Sarah called me three weeks after her mom started hospice care. She was exhausted, frustrated, and feeling guilty about both.
"The hospice team is amazing," she told me. "The nurse comes twice a week. The CNA helps with bathing. The social worker has been a lifesaver with all the paperwork. I'm so grateful for them."
Then she paused.
"But... the nurse leaves at 11 AM. Mom still needs three meals after that. She needs help to the bathroom at 2 PM, and again at 6, and again at midnight. She gets confused at 3 AM and forgets where she is. I took FMLA leave. I moved into her guest room. I set alarms every two hours through the night."
"And I'm failing at everything."
Here's what nobody tells you about hospice care: it's excellent, it's professional, it's absolutely essential.
And it's not designed to be there 24/7.
That's not a criticism - it's just reality. Hospice brings the medical expertise. Someone else needs to bring the daily presence.
Sarah was trying to be the daughter, the nurse, the cook, the cleaner, and the anxious night-shift manager all at once. By week three, she was making mistakes. By week four, she was starting to resent the mother she was trying to care for.
That's when her hospice social worker suggested calling us.
We didn't replace the hospice team. We joined it.

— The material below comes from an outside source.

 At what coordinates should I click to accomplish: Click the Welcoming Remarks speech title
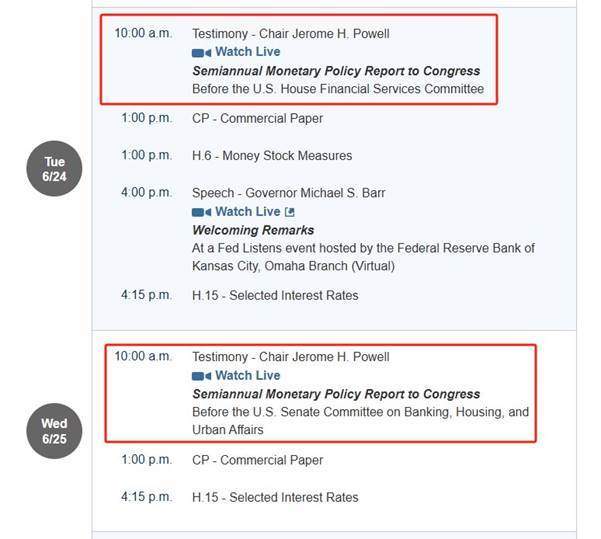click(253, 230)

Our caregiver came from 8 AM to 5 PM. She prepared meals. Helped with showers. Made sure Sarah's mom stayed clean and dry. Handled light housekeeping. Most importantly, she just sat with her - held her hand, watched old movies, kept her company.
And here's the part that made it work: communication. When our caregiver noticed changes - appetite, confusion, pain levels - she alerted Sarah immediately. Together they'd decide whether to call the hospice nurse. Everyone stayed connected through our care app. The nurse could leave directions for our caregiver.
Nothing got missed.
I talked to Sarah six weeks later, the day after her mom passed.
"I got my mom back," she said. "Not the patient I was managing, but my actual mom. We watched movies. We told stories. We laughed. I was able to just be her daughter for those last weeks."
"That time was a gift."
That's what partnership looks like. Hospice brings the medical oversight. We bring the daily presence. Together, we create space for families to actually be families during life's hardest transitions.
If you're in this situation right now - if you're grateful for hospice but drowning in everything between the visits - you're not failing. You're human.
And you don't have to do this alone.